* Source data *
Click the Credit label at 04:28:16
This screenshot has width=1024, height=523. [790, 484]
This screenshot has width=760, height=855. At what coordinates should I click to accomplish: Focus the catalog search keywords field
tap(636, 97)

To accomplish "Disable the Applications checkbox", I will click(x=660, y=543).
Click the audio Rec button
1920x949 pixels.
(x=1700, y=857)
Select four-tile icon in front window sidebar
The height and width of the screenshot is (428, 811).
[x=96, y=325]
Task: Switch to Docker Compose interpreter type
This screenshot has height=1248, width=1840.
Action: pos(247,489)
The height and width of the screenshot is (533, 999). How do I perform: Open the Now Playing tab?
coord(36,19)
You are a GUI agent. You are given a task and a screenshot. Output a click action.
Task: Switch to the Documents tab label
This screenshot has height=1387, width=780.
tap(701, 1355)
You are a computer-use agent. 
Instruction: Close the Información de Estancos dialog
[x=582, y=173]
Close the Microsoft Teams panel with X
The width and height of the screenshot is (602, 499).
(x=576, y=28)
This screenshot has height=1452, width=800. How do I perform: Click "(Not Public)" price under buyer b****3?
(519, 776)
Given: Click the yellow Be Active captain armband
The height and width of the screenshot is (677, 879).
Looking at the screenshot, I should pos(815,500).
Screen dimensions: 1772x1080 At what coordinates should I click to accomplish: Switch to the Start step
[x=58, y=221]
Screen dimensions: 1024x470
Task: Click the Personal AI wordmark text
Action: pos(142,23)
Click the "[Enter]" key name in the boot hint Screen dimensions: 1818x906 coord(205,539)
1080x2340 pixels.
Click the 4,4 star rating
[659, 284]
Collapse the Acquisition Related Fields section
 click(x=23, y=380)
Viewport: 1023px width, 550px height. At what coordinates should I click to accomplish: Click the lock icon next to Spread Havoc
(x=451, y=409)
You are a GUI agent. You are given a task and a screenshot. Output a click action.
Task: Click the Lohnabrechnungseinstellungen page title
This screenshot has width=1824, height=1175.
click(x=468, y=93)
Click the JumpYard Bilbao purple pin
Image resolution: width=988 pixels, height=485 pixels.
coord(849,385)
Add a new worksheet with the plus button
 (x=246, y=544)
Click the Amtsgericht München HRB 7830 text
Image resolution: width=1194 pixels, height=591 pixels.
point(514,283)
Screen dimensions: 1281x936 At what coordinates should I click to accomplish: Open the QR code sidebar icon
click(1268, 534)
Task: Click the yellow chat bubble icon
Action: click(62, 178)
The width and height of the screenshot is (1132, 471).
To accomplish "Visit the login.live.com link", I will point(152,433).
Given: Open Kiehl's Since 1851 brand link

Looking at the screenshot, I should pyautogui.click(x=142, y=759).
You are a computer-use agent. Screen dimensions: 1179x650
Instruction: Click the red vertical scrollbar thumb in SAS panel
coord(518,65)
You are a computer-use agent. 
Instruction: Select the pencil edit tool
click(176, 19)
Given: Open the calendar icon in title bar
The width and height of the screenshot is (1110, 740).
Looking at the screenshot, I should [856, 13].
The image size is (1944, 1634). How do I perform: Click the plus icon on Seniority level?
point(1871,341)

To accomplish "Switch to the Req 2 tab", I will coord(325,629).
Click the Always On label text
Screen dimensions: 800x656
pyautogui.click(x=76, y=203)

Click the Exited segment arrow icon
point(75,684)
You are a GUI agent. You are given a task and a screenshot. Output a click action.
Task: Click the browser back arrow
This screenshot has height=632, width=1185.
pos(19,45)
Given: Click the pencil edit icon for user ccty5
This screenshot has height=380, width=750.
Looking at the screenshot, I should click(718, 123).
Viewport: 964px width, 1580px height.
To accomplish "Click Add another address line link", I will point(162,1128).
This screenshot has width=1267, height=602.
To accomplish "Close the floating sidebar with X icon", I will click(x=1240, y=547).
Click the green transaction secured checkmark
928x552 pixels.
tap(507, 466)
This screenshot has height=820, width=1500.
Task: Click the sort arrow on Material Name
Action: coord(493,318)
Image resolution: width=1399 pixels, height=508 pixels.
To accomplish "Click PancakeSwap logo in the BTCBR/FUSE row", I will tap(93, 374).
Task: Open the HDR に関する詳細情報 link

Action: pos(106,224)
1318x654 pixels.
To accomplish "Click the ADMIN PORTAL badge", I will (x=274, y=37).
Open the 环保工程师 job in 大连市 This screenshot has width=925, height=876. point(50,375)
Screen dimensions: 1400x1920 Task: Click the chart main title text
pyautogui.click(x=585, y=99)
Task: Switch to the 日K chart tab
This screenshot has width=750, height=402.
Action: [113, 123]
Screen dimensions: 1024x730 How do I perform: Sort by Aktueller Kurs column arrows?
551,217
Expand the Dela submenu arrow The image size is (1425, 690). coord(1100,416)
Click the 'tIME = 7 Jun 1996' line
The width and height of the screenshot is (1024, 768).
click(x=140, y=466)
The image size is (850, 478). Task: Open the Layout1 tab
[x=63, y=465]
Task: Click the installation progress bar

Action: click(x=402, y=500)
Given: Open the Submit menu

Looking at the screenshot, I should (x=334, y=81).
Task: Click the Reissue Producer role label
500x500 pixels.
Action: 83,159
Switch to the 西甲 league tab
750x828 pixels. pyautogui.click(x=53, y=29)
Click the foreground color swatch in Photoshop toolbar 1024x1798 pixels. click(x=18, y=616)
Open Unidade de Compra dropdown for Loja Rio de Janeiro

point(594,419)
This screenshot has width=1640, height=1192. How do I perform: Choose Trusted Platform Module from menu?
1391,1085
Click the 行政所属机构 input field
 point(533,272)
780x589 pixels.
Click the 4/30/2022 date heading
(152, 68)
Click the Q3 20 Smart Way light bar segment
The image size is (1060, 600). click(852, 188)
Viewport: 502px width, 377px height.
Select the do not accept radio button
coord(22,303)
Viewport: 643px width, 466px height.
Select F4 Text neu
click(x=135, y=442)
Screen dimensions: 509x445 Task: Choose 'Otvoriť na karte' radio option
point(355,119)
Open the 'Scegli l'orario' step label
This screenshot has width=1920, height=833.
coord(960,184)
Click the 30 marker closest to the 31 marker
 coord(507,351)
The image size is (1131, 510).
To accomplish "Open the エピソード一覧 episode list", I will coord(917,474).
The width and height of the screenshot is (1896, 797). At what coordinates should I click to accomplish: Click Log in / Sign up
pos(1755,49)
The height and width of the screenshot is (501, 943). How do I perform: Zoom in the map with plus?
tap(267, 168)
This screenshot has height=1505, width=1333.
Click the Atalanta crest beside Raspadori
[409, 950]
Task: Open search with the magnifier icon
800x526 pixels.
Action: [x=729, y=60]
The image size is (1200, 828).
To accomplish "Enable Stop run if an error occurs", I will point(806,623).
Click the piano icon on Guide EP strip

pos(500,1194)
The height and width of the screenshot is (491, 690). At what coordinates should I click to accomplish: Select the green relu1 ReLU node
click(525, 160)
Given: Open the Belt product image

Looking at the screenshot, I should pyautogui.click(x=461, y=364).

* Description of the task *
Restate each record above word for word.

* Task result *
Click the Credit label at 04:28:16
This screenshot has width=1024, height=523. [790, 484]
This screenshot has width=760, height=855. At what coordinates should I click to accomplish: Focus the catalog search keywords field
tap(636, 97)

To accomplish "Disable the Applications checkbox", I will click(x=660, y=543).
Click the audio Rec button
1920x949 pixels.
(x=1700, y=857)
Select four-tile icon in front window sidebar
The height and width of the screenshot is (428, 811).
[x=96, y=325]
Task: Switch to Docker Compose interpreter type
This screenshot has height=1248, width=1840.
Action: pos(247,489)
The height and width of the screenshot is (533, 999). How do I perform: Open the Now Playing tab?
coord(36,19)
You are a GUI agent. You are given a task and a screenshot. Output a click action.
Task: Switch to the Documents tab label
This screenshot has height=1387, width=780.
tap(701, 1355)
You are a computer-use agent. 
Instruction: Close the Información de Estancos dialog
[x=582, y=173]
Close the Microsoft Teams panel with X
The width and height of the screenshot is (602, 499).
(x=576, y=28)
This screenshot has height=1452, width=800. How do I perform: Click "(Not Public)" price under buyer b****3?
(519, 776)
Given: Click the yellow Be Active captain armband
The height and width of the screenshot is (677, 879).
Looking at the screenshot, I should pos(815,500).
Screen dimensions: 1772x1080 At what coordinates should I click to accomplish: Switch to the Start step
[x=58, y=221]
Screen dimensions: 1024x470
Task: Click the Personal AI wordmark text
Action: pos(142,23)
Click the "[Enter]" key name in the boot hint Screen dimensions: 1818x906 coord(205,539)
1080x2340 pixels.
Click the 4,4 star rating
[659, 284]
Collapse the Acquisition Related Fields section
 click(x=23, y=380)
Viewport: 1023px width, 550px height. At what coordinates should I click to accomplish: Click the lock icon next to Spread Havoc
(x=451, y=409)
You are a GUI agent. You are given a task and a screenshot. Output a click action.
Task: Click the Lohnabrechnungseinstellungen page title
This screenshot has width=1824, height=1175.
click(x=468, y=93)
Click the JumpYard Bilbao purple pin
Image resolution: width=988 pixels, height=485 pixels.
coord(849,385)
Add a new worksheet with the plus button
 (x=246, y=544)
Click the Amtsgericht München HRB 7830 text
Image resolution: width=1194 pixels, height=591 pixels.
point(514,283)
Screen dimensions: 1281x936 At what coordinates should I click to accomplish: Open the QR code sidebar icon
click(1268, 534)
Task: Click the yellow chat bubble icon
Action: click(62, 178)
The width and height of the screenshot is (1132, 471).
To accomplish "Visit the login.live.com link", I will point(152,433).
Given: Open Kiehl's Since 1851 brand link

Looking at the screenshot, I should pyautogui.click(x=142, y=759).
You are a computer-use agent. Screen dimensions: 1179x650
Instruction: Click the red vertical scrollbar thumb in SAS panel
coord(518,65)
You are a computer-use agent. 
Instruction: Select the pencil edit tool
click(176, 19)
Given: Open the calendar icon in title bar
The width and height of the screenshot is (1110, 740).
Looking at the screenshot, I should [856, 13].
The image size is (1944, 1634). How do I perform: Click the plus icon on Seniority level?
point(1871,341)

To accomplish "Switch to the Req 2 tab", I will coord(325,629).
Click the Always On label text
Screen dimensions: 800x656
pyautogui.click(x=76, y=203)

Click the Exited segment arrow icon
point(75,684)
You are a GUI agent. You are given a task and a screenshot. Output a click action.
Task: Click the browser back arrow
This screenshot has height=632, width=1185.
pos(19,45)
Given: Click the pencil edit icon for user ccty5
This screenshot has height=380, width=750.
Looking at the screenshot, I should click(718, 123).
Viewport: 964px width, 1580px height.
To accomplish "Click Add another address line link", I will point(162,1128).
This screenshot has width=1267, height=602.
To accomplish "Close the floating sidebar with X icon", I will click(x=1240, y=547).
Click the green transaction secured checkmark
928x552 pixels.
tap(507, 466)
This screenshot has height=820, width=1500.
Task: Click the sort arrow on Material Name
Action: coord(493,318)
Image resolution: width=1399 pixels, height=508 pixels.
To accomplish "Click PancakeSwap logo in the BTCBR/FUSE row", I will tap(93, 374).
Task: Open the HDR に関する詳細情報 link

Action: pos(106,224)
1318x654 pixels.
To accomplish "Click the ADMIN PORTAL badge", I will (x=274, y=37).
Open the 环保工程师 job in 大连市 This screenshot has width=925, height=876. point(50,375)
Screen dimensions: 1400x1920 Task: Click the chart main title text
pyautogui.click(x=585, y=99)
Task: Switch to the 日K chart tab
This screenshot has width=750, height=402.
Action: [113, 123]
Screen dimensions: 1024x730 How do I perform: Sort by Aktueller Kurs column arrows?
551,217
Expand the Dela submenu arrow The image size is (1425, 690). coord(1100,416)
Click the 'tIME = 7 Jun 1996' line
The width and height of the screenshot is (1024, 768).
click(x=140, y=466)
The image size is (850, 478). Task: Open the Layout1 tab
[x=63, y=465]
Task: Click the installation progress bar

Action: click(x=402, y=500)
Given: Open the Submit menu

Looking at the screenshot, I should (x=334, y=81).
Task: Click the Reissue Producer role label
500x500 pixels.
Action: 83,159
Switch to the 西甲 league tab
750x828 pixels. pyautogui.click(x=53, y=29)
Click the foreground color swatch in Photoshop toolbar 1024x1798 pixels. click(x=18, y=616)
Open Unidade de Compra dropdown for Loja Rio de Janeiro

point(594,419)
This screenshot has width=1640, height=1192. How do I perform: Choose Trusted Platform Module from menu?
1391,1085
Click the 行政所属机构 input field
 point(533,272)
780x589 pixels.
Click the 4/30/2022 date heading
(152, 68)
Click the Q3 20 Smart Way light bar segment
The image size is (1060, 600). click(852, 188)
Viewport: 502px width, 377px height.
Select the do not accept radio button
coord(22,303)
Viewport: 643px width, 466px height.
Select F4 Text neu
click(x=135, y=442)
Screen dimensions: 509x445 Task: Choose 'Otvoriť na karte' radio option
point(355,119)
Open the 'Scegli l'orario' step label
This screenshot has width=1920, height=833.
coord(960,184)
Click the 30 marker closest to the 31 marker
 coord(507,351)
The image size is (1131, 510).
To accomplish "Open the エピソード一覧 episode list", I will coord(917,474).
The width and height of the screenshot is (1896, 797). At what coordinates should I click to accomplish: Click Log in / Sign up
pos(1755,49)
The height and width of the screenshot is (501, 943). How do I perform: Zoom in the map with plus?
tap(267, 168)
This screenshot has height=1505, width=1333.
Click the Atalanta crest beside Raspadori
[409, 950]
Task: Open search with the magnifier icon
800x526 pixels.
Action: [x=729, y=60]
The image size is (1200, 828).
To accomplish "Enable Stop run if an error occurs", I will point(806,623).
Click the piano icon on Guide EP strip

pos(500,1194)
The height and width of the screenshot is (491, 690). At what coordinates should I click to accomplish: Select the green relu1 ReLU node
click(525, 160)
Given: Open the Belt product image

Looking at the screenshot, I should pyautogui.click(x=461, y=364).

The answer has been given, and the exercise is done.